Readings (New American Bible: Philippines, USA)
Readings (Jerusalem Bible: Australia, England & Wales, India [optional], Ireland, New Zealand, Pakistan, Scotland, South Africa)
Gospel Matthew 22:34-40 (New Revised Standard Version, Anglicised CatholicEdition)
When the Pharisees heard that Jesus had silenced the Sadducees, they gathered together, and one of them, a lawyer, asked him a question to test him. ‘Teacher, which commandment in the law is the greatest?’ He said to him, ‘“You shall love the Lord your God with all your heart, and with all your soul, and with all your mind.” This is the greatest and first commandment. And a second is like it: “You shall love your neighbour as yourself.” On these two commandments hang all the law and the prophets.’

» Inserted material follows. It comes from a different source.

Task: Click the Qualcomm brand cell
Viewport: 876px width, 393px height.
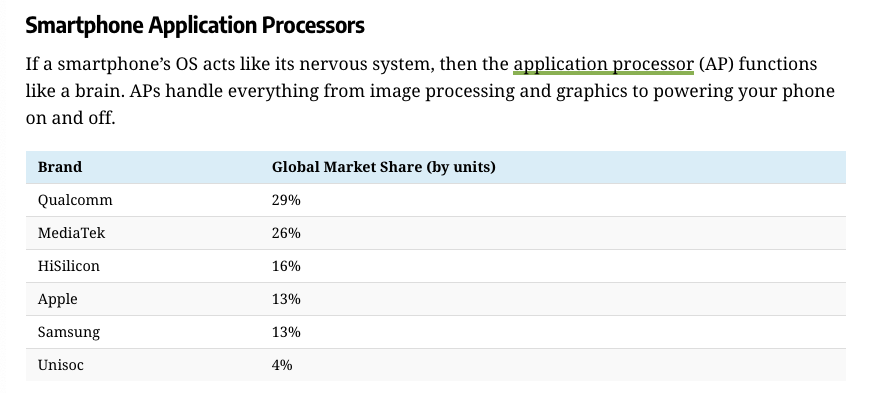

Stephen Cardinal Kim Sou-hwan
Archbishop of Seoul (1922 – 2009)
This time three years ago I visited Korea to attend the ordination to the priesthood on 1 November of Fr Lee Jehoon Augustine, a Columban who spent two years working in the Manila area as part of his preparation for the priesthood. He is now serving in Myanmar.
While there I went with two Columban priests, Fr Liam O’Keeffe, a classmate from County Clare, Ireland, Fr Con Murphy from County Cork, Ireland, who has been in Korea for more than 50 years, and a woman named Pia to visit the graves of five Columbans in a cemetery owned by the Archdiocese of Seoul, but outside both the city and the archdiocese. One of the five Columbans buried there, Fr Mortimer Kelly from Gort, County Galway, was a classmate of Father Liam and myself. Pia had known Fr John Nyhan, from Kilkenny, Ireland, another of the five, since her childhood.
The cemetery is on hillsides, as is the Korean custom. A little higher on the hill where my companions are buried is the grave of Stephen Cardinal Kim Sou-hwan, a man who was revered in Korea, not only by Catholics but by nearly all South Koreans.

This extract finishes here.